四国へ帰ってくる前は、その時間必ず原付を繰り出して郊外のショッピングモールへ出かけていた。アメリカ東北部を模して丘陵地を開発した、山野に連なるそこのアウトレットが程よい気晴らしとなった。

住んでいたアパートから片道トータル50分。秋冬には手足は凍えかけるが、今くらいの時期なら新緑の中をさっそうと突き抜ける。
桜のようやく散った山道を、眼下にちらほら渓流をのぞみながら疾走する。来月には早苗の植わった田んぼが見られるだろうか。広い道には両脇にメタセコイアが芽を吹き、雲とニセアカシアの花の白さが印象深い。

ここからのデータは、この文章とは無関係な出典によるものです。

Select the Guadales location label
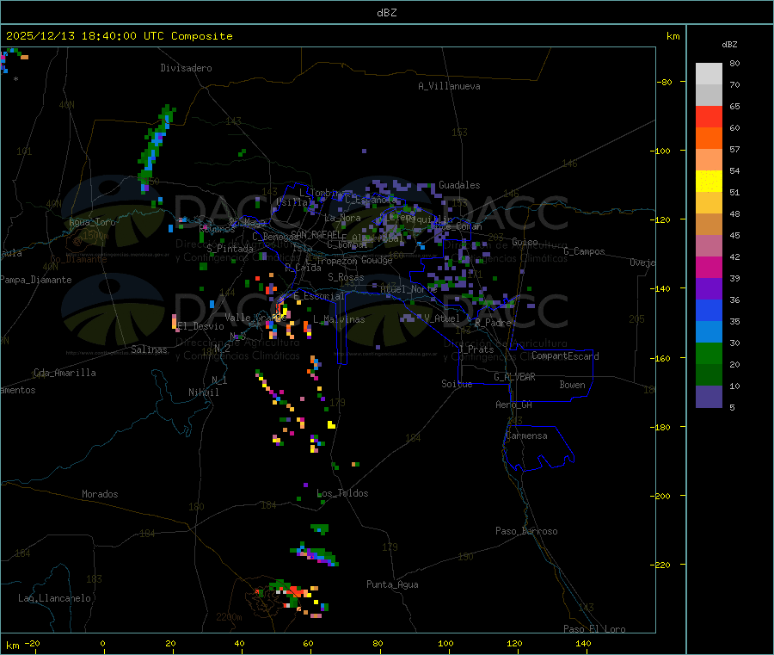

初夏にはだだちゃ豆(枝豆)が濃い葉を繁らせる。畔に咲くサルビアやダリアの赤さが真夏に若葉の色をたたえる緑の中に映える。くすんだ朱色をした民家の屋根も好対照をなす。

北国の秋はあっという間に過ぎる。その分週ごとの風景の変化は色濃く見応えがある。先週には稲穂が広がっていた田んぼは刈取りが済んでハセが並び、山中のモミジバフウは真紅となる。トチノキの実は9月には道路に落ち、人気のない道路をリスが青いクルミを加えて横切る。

ススキの穂や稲穂にかかる霧の光景。湿度の高い山中の空気は都会の人いきれとは全く異なる秩序のある世界を現前させてやまない。

本当はいけないのだろうが、冬も凍結した路面を原付で走って出かけていた。今思えばよくあんな運転ができたと思う。手袋をしても指先の感覚がなくなるスレスレまで走ってから頂く紙コップのコーヒーや暖房のそばの感触は格別だった。

そして何より夕景だ。丘陵地帯から見渡す街並みは白い建物がマッチ箱のようで、葉の落ちたケヤキや他の広葉樹の枝からのぞくピンク色の空と合わせて絵のようだった。

散歩は良い。自分と風景との一体化とは言わないまでも、自分が身を置く環境への信頼をとことん味わい取り戻すことができる。

いま、かつて住んでいた街のケヤキ並木を思い出す。これから6月にかけて、夜は霧に包まれる。新緑に漂う白いもやの中を一心に突き進んでいた頃の自分を思い出して、あの時ほどの緊張と焦燥をこちらで味わうことがないのに安堵とわずかな失意を感じる。